From Example 4, it can be seen that when one object emmigrate form the multimodality decision system based on hierarchical class, the emmigration of one objects have an impact on the upper and lower approximations of other decision classes, and only a small amount of update operations need to be performed according to Proposition 4 and 5, which greatly reduces the calculation and time cost.
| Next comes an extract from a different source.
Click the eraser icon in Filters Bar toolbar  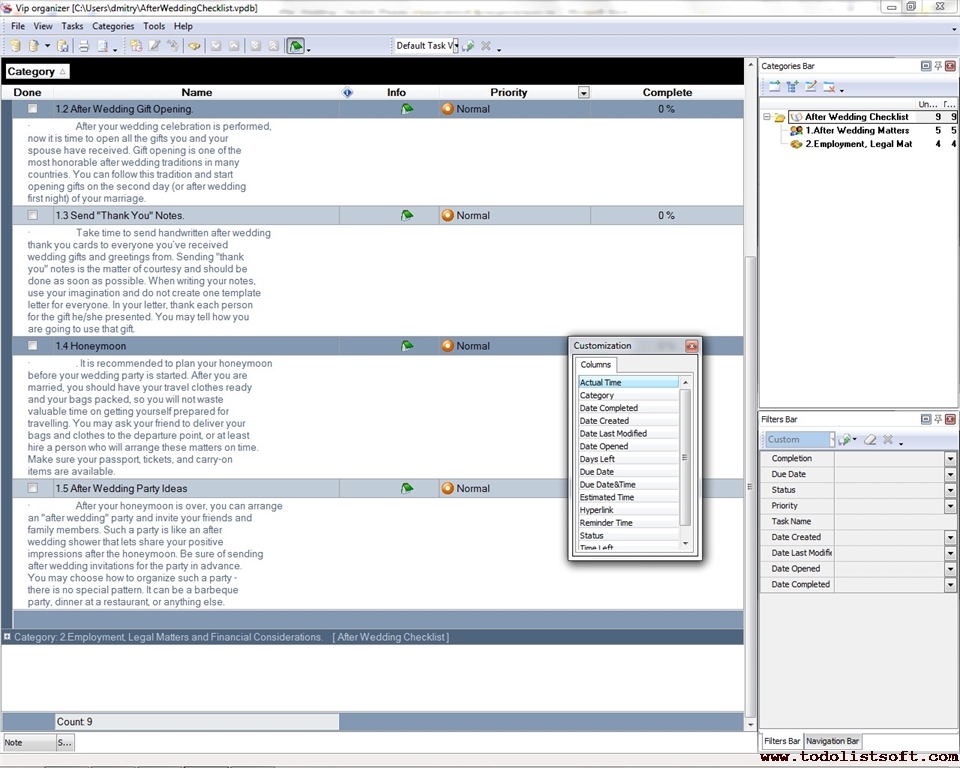pos(870,440)

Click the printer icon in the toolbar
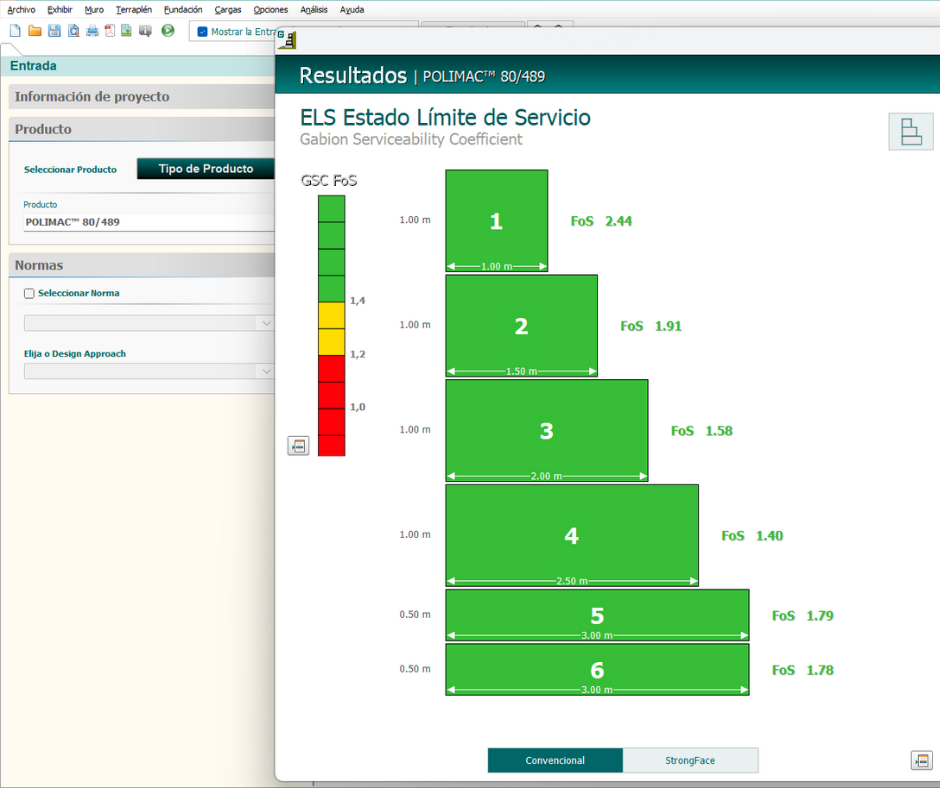pyautogui.click(x=92, y=31)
5 Conclusions and Further Research

In the multimodality decision system based on hierarchical classification, attributes of simples are multimodality, decision attribute values often have a hierarchical structure, and data changes frequently. The paper takes into account the fact that the attribute values are not known in the multimodality information system based on hierarchical classification, and proposes an incremental updating algorithm in multikernel fuzzy rough sets based on hierarchical classification. The specific process of this algorithm is demonstrated through relevant examples. This algorithm can effectively reduce the time cost caused by object set changes. In future work, the approximations updating algorithm of more objects changing in multikernel fuzzy rough sets based on hierarchical classification and the performance of the algorithm to test the algorithm using the UCI dataset will be the focus of the research.